Abstract 16344: Maternal History of Myocardial Infarction and Incident Atrial Fibrillation According to Blood Pressure Category in a General Urban Population: The Suita Study
Background: Myocardial infarction (MI) is an increased risk of atrial fibrillation (AF). However, no prospective study has examined the relation between a parental history of MI and the incidence of AF in a general population. We assessed the hypothesis that a parental history of MI is associated with an increased risk of incident AF according to blood pressure (BP) category in a general population.
Methods: A total of 6,918 participants (30 to 84 years old) initially free of AF were prospectively followed up for incident AF in the Suita Study. Standard 12-lead electrocardiograms were obtained from all subjects in the supine position. Each record was coded independently by 2 well-trained physicians using the Minnesota Code.
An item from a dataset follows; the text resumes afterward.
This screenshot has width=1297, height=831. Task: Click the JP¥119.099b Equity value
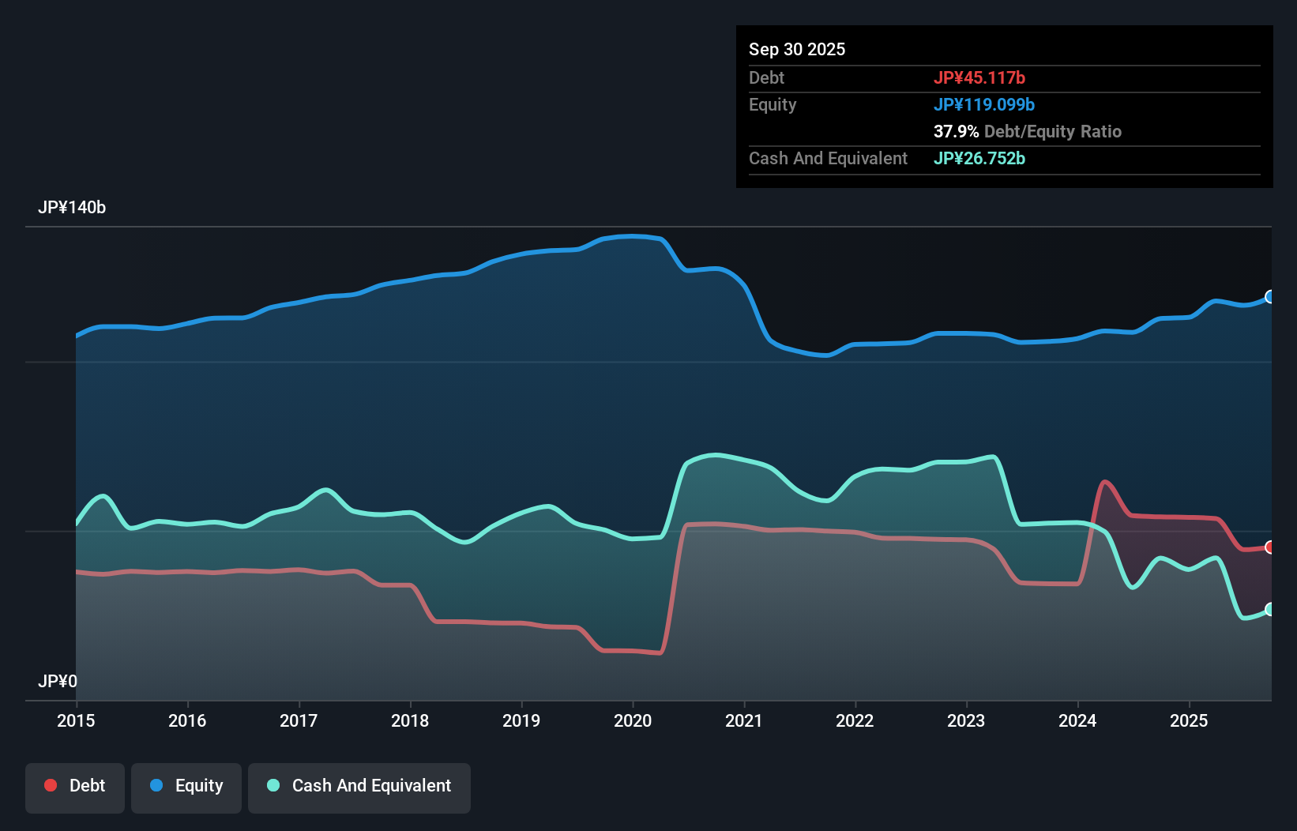pos(985,104)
Participants were diagnosed with AF if AF or atrial flutter was present on electrocardiograms obtained during a biannual routine health examination or if AF was indicated as a present illness by either annual questionnaire responses or participants’ medical records. Well-trained nurses obtained information on parental history of MI and on the participants’ lifestyle. BPs were taken as the average of the second and third measurements, which were defined by the following criteria: normal BP (<120/80 mm Hg), prehypertension (120-139/80-89 mm Hg), and hypertension (≥140/90 mm Hg and/or antihypertensive drug user). Cox proportional hazard ratios (HRs) and 95% confidence intervals (CIs) were analyzed after adjusting for age, sex, body mass index, BP categories, diabetes, hyperlipidemia, smoking, and drinking at baseline.
Results: In 87,341 person-years of follow-up, 245 incident AF events occurred. A maternal history of MI was of marginal significance to the incidence of AF in both sexes (adjusted HRs, 1.72; 95% CIs, 0.97-3.02). Compared with normotensive subjects without a maternal history of MI, the adjusted HRs (95% CIs) of incident AF in hypertensive subjects were 1.38 (1.05-1.82) for those without a maternal history of MI and 3.04 (1.53-6.04) for those with a maternal history of MI. None of the significant association was observed in paternal history of MI.
Conclusions: A maternal history of MI is a predictor of incident AF among hypertensive subjects. For persons with a maternal history of MI, BP control would be important for AF prevention.
- © 2013 by American Heart Association, Inc.